**TASKS TO COMPLETE**
[a] Answer these questions using the OpenMP GPU offload RFC below:
(i) Which existing compilation infrastructure does the proposal aim to leverage?
(ii) With which tool would the proposed PRs enable JIT compilation?
(iii) What is the name of the pass that outlines omp.target ops to a GPU module?
[b] Write the next part of the OpenMP GPU offload RFC below, picking up after its final line.

[RFC] Adding support for OpenMP GPU target offload

TLDR;

This RFC proposes adding GPU compilation support for OpenMP Target offload constructs within MLIR, i.e., not requiring flang or clang to compile OMP MLIR programs.

The idea is to leverage the existing compilation infrastructure in the GPU dialect to enable OpenMP compilation.

Edit:
This proposal it’s not about lowering OMP operations to the GPU dialect, instead it’s about using the GPU dialect compilation infrastructure to get to executable using only MLIR, the OpenMPIRBuilder, libomptarget*.bc and the existing OpenMP runtime.

Why?

Currently, there is no way to compile MLIR OMP target offload ops for GPU targets without using flang or clang. This lack of GPU support has multiple consequences:

  • There are no integration tests for OMP target offload, as testing it 100% within MLIR is impossible.
  • Dialect development becomes more complicated than needed, as one requires flang to support the OMP constructs in the front end and then test them, creating a development barrier.
  • The OMP dialect should be almost fully supported within MLIR.

Proposal:

Major:

  • Add the OffloadEmbedding GPU compilation attribute. This attribute translates GPU binaries in a way that’s compatible with Libomptarget, CUDART and HIP RT. This attribute could then be used in combination with project offload to have a more general GPU runtime.
  • Add the omp.tgt_entry_info attribute for representing Target Entry information. This makes the entry explicit in the IR, making the mapping between host and device symbols easier.
  • Add the omp-target-outline-to-gpu pass. This pass outlines omp.target ops to a GPU module, making it possible to leverage GPU compilation infrastructure.

All:

The proposed set of PRs would also enable JIT compilation with mlir-cpu-runner*, meaning that integration tests would now be possible.

  • There’s a small bug where the cl option march gets registered twice, one by mlir-cpu-runner and the other as a consequence of libomptarget. But, if the double registration is avoid then it works.

Small example:

Host only module:

module attributes {omp.is_target_device = false, omp.is_gpu = false} {
  func.func @targetFn() -> () attributes {omp.declare_target = #omp.declaretarget<device_type = (any), capture_clause = (to)>} {
    return
  }
  llvm.func @main() {
    omp.target {
      func.call @targetFn() : () -> ()
      omp.terminator
    }
    llvm.return
  }
}

After applying mlir-opt --omp-target-outline-to-gpu the omp.target ops get outlined, as well as the declare target symbols. Furthermore the entry information becomes explicit:

module attributes {gpu.container_module, omp.is_gpu = false, omp.is_target_device = false} {
  gpu.module @omp_offload <#gpu.offload_embedding<omp>> attributes {omp.is_gpu = true, omp.is_target_device = true} {
    func.func @main() attributes {omp.outline_parent_name = "main"} {
      omp.target info = #omp.tgt_entry_info<deviceID = 64771, fileID = 12453258, line = 6, section = @omp_offload> {
        func.call @targetFn() : () -> ()

[Target position records]
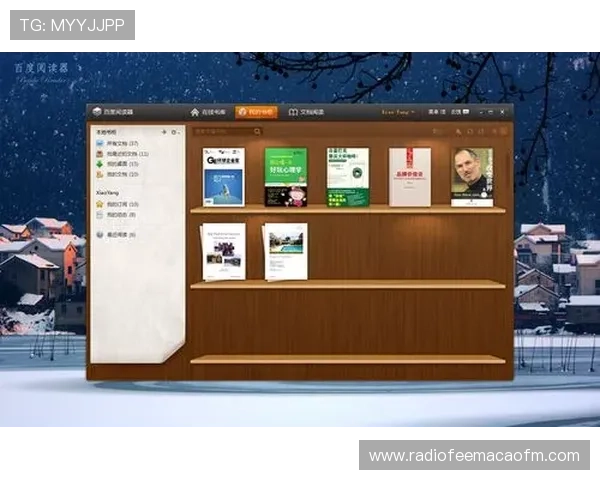This screenshot has height=480, width=600.
Task: Open the sidebar gear settings dropdown
Action: (x=175, y=132)
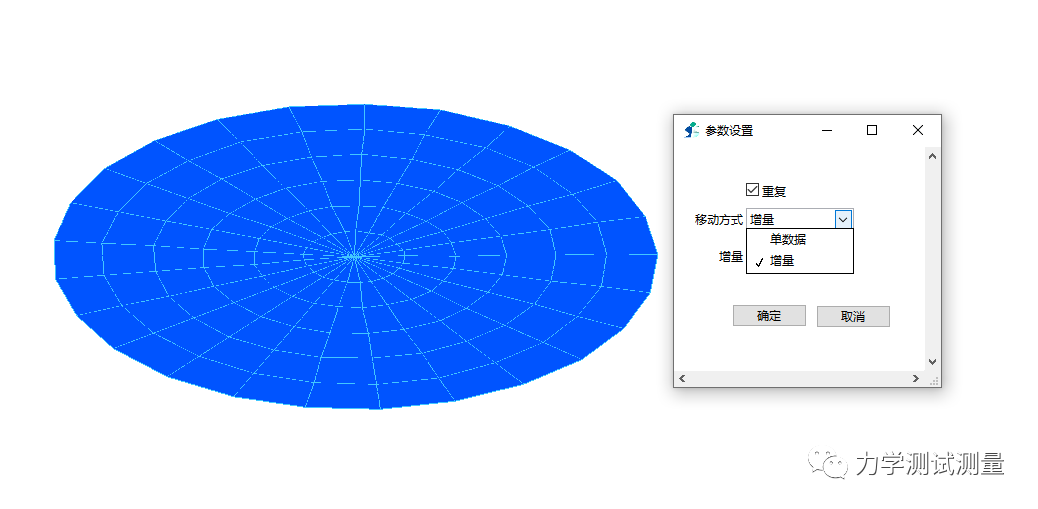Screen dimensions: 1038x509
Task: Click the 参数设置 dialog app icon
Action: 690,130
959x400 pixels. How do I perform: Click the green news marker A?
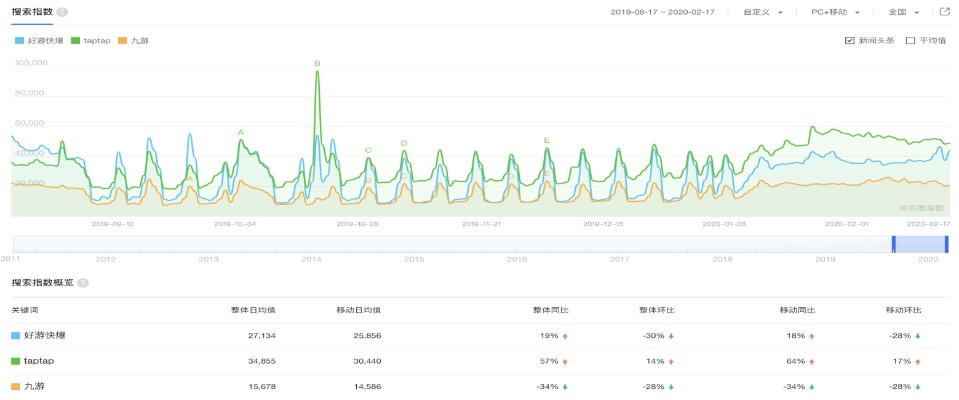point(241,132)
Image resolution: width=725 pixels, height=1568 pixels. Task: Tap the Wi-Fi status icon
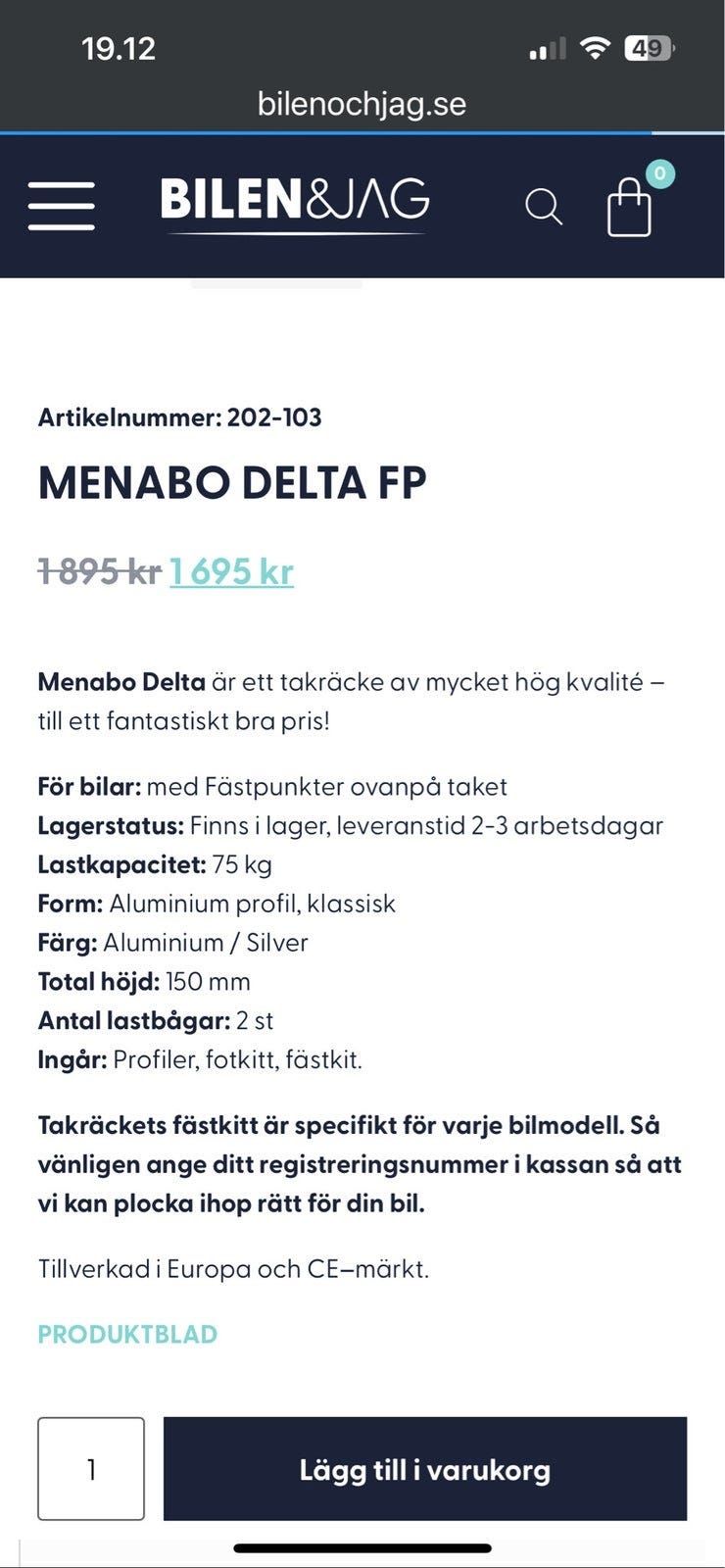pos(595,48)
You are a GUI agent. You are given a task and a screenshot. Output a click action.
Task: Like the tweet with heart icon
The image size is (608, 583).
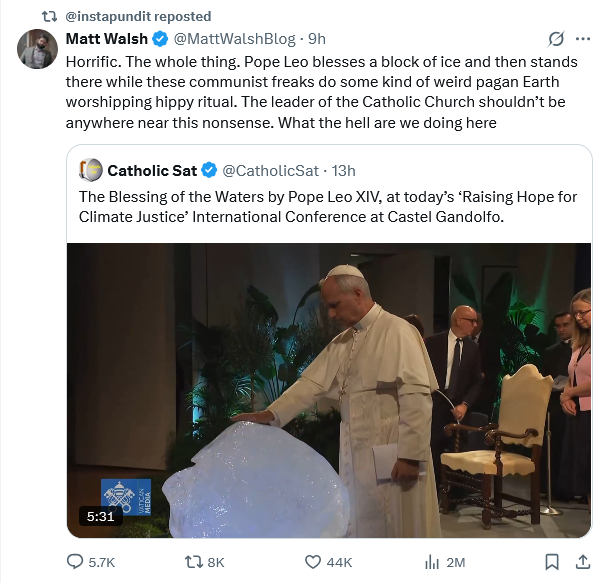coord(312,562)
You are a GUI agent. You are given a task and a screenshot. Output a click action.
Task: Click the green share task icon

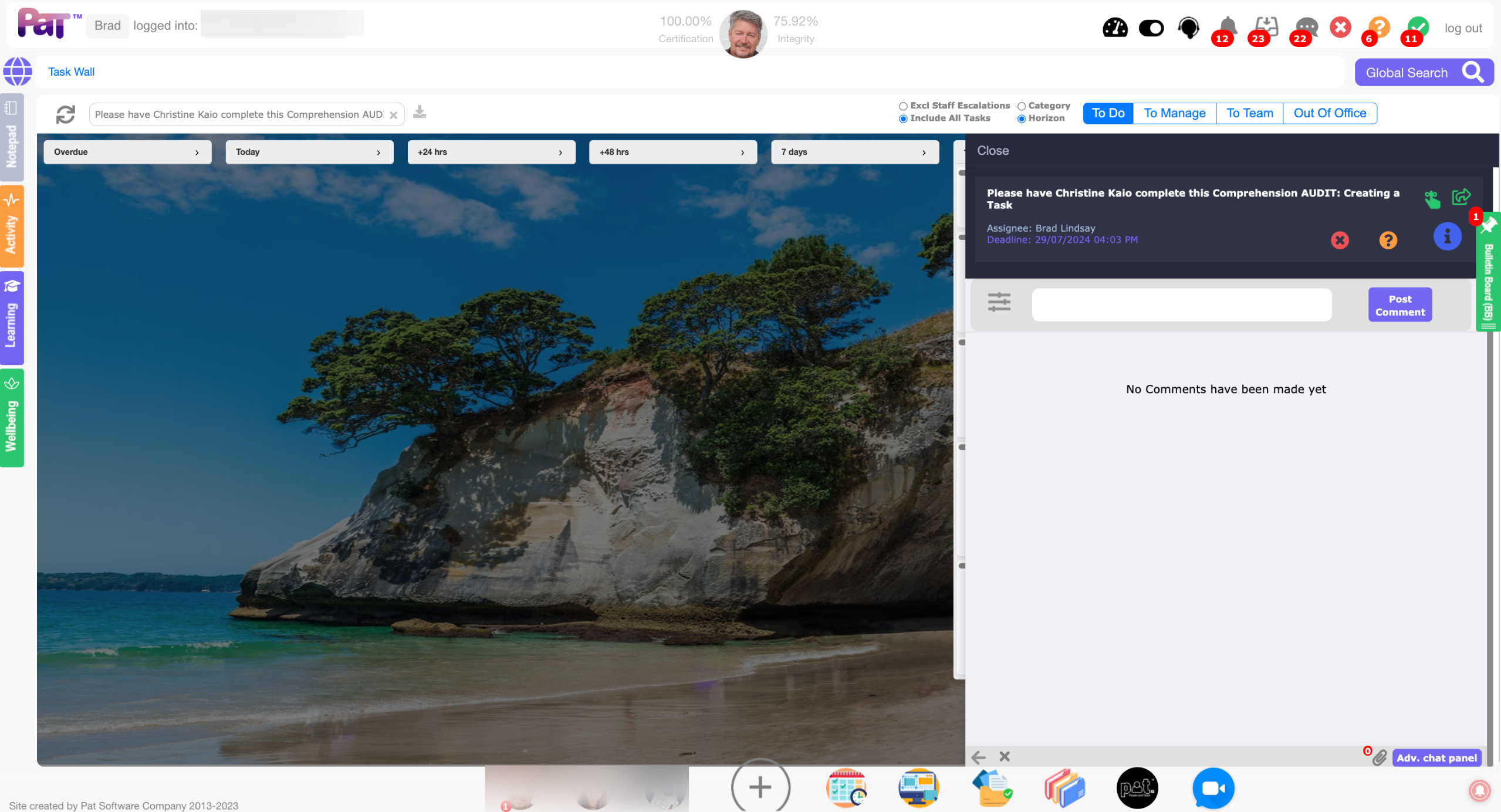point(1461,197)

**TASK-BY-TASK OUTPUTS**
[a]
(i) The compilation infrastructure in the GPU dialect.
(ii) mlir-cpu-runner.
(iii) omp-target-outline-to-gpu.

[b]
        omp.terminator
      }
      return
    }
    func.func @targetFn() attributes {omp.declare_target = #omp.declaretarget<device_type = (any), capture_clause = (to)>} {
      return
    }
  }
  func.func @targetFn() attributes {omp.declare_target = #omp.declaretarget<device_type = (any), capture_clause = (to)>} {
    return
  }
  llvm.func @main() {
    omp.target info = #omp.tgt_entry_info<deviceID = 64771, fileID = 12453258, line = 6, section = @omp_offload> {
      func.call @targetFn() : () -> ()
      omp.terminator
    }
    llvm.return
  }
}

Example from flang:

I took:

program main
  integer :: x;
  integer :: y;
  x = 0
  y = 1
!$omp target map(from:x)
    x = 5 + y
!$omp end target
  print *, "x = ", x
end program main
  • Saved the *-llvmir.mlir file produced by flang. Result: test-lvmir.mlir.
  • Applied the outlining pass with mlir-opt. Result: test-outlined.mlir
  • Applied GPU dialect compilation passes with mlir-opt, and then translated to llvm. Result: omp.ll
  • Compiled the IR and then ran it on a NVIDIA V100. Results: exec.log

Github PR:

Shoutout to @jhuber6 for the linker-wrapper work. As this proposal relies heavily on it.

CC’ing people that might be interested in the proposal:
@jdoerfert
@kiranchandramohan
@clementval
@jeanPerier
@banach-space
@ftynse
@mehdi_amini
@grypp

1 Like

These are all important points. And I support the proposal in spirit.

I have not looked into the proposal in detail. How do you make the OpenMP runtime available? Could you expand the flow a bit more and detail whether the execution can be achieved starting from a single module that is then split into a host and device module, or whether two modules are required.

It would be good to discuss this proposal in detail with the engineers working exclusively on the OpenMP target offload side. @skatrak @DominikAdamski @agozillon @TIFitis @jansjodi @kparzysz.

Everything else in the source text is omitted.